Печальное признание, пусть, возможно, из мужского сердца десять раз солгавшее, но поверить ему я способна: вызывает отклик сопричастности и сочувствия к обоим персонажам.
ИСТОРИЯ ЗОЛУШКИ
Начало истории про коварную Золушку было привлекательным до момента нумерации принцев и приезда в Сицилию Принцессы - написано живо, иронично, с точной, почти базарной недвусмысленностью, - той, которая метит явления жизни лаконично и бесповоротно, когда "злые языки хуже пистолета". Поначалу это было прозой - весьма прохладной, отстраненной и от героев, и от читателя, но всё-таки - в рамках жанра школы злословия - состоятельной.
* * *
"Принцесса была настоящая белоручка! Она ни разу в жизни не бегала в лавку за керосином! Она вообще не знала, что такое керосин. Она вообще свалилась с Луны и не знала, что такое коза" - это нормальный текст, который читатель согласен счесть за прозу.
Зато следующее описание: "А еще она была красавица. Мягкая, округлая, белокожая, с ямочкой на подбородке, с грудью и ягодицами, стройными полными ножками, лебедиными ручками, плавной походкой, и голоском нежным и задорным, как щебетание птиц в весеннем саду" - а без "груди и ягодиц" вообще Принцесса могла бы быть? Или их само природное наличие есть особо редкий факт? На мой взгляд, это именно тот случай, когда женское упоение женскими же прелестями уводит автора в порожние словеса, нижущиеся исключительно лишь ради ритмического строя: не важно, ЧТО сказано, главное, чтоб место не пустовало.
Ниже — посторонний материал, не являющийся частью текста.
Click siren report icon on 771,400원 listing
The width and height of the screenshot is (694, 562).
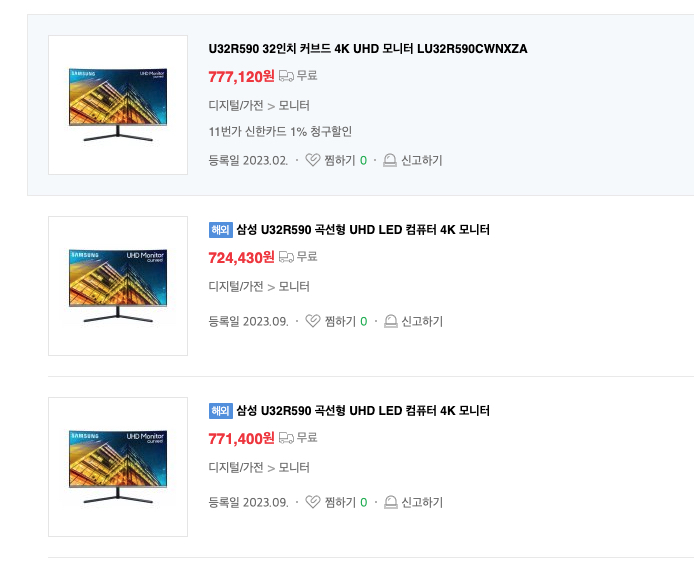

"Сердце Золушки упало. И продолжало падать по мере того, как обнаруживались прочие достоинства и таланты Принцессы. Принцесса умела читать, писать, грамотно излагать свои мысли на латинском письменно и французском устно, играть на лютне и клавесине, беседовать с иностранными послами и кружить голову дровосекам, драконам и принцам. Отбросив комплексы и сомнения, Золушка начала действовать" - ох, эта неприкрытая женская ироничность, ни к чему не причастная и так легко подменяющая собой образный строй!
* * *
Несчастная Принцесса, нещадно низверженная и в итоге погубленная замарашкой-Золушкой, - что ж, соглашаюсь с автором, что горькая правда о Золушке именно такова - именно на невидимые качества ее натуры я и ссылалась в предыдущем цикле рецензий, когда пыталась понять рассказ L++185. "Персидская бирюза".
* * *
К сожалению, при всей более или менее управляемой автором стихийности письма, и даже при том, что я вынужденно признаю его своеобразную прозаическую состоятельность в упомянутом выше жанре злословия, должна признаться, что проза такого рода мне представляется сугубо игровой, а потому и не способной задеть души читателя. Такое письмо - своего рода придворное утонченное изложение сплетен по избранному поводу - когда природная способность говорить в авторе наличествует, но сказать не о чем. О себе истинном автор не хочет. А другие ему вовсе не интересны. И вариации любовных историй становятся спасающей темой - можно вдоволь экспериментировать, вливая насыщенную материально-поверхностную стилистику в общеупотребительные сюжеты, оставаясь при этом автором читаемым и вполне признаваемым в рамках женской аудитории, ищущей больше светского собеседования или развлечений, чем истинного чтения. При таком подходе к творчеству автор обеспечил себе рынок сбыта, и могу предположить, что со временем, когда вынужденно расширится тематика, его вполне может принять в свою среду офф-лайновая литература, ориентированная на специфику меркантилизованной "женской прозы".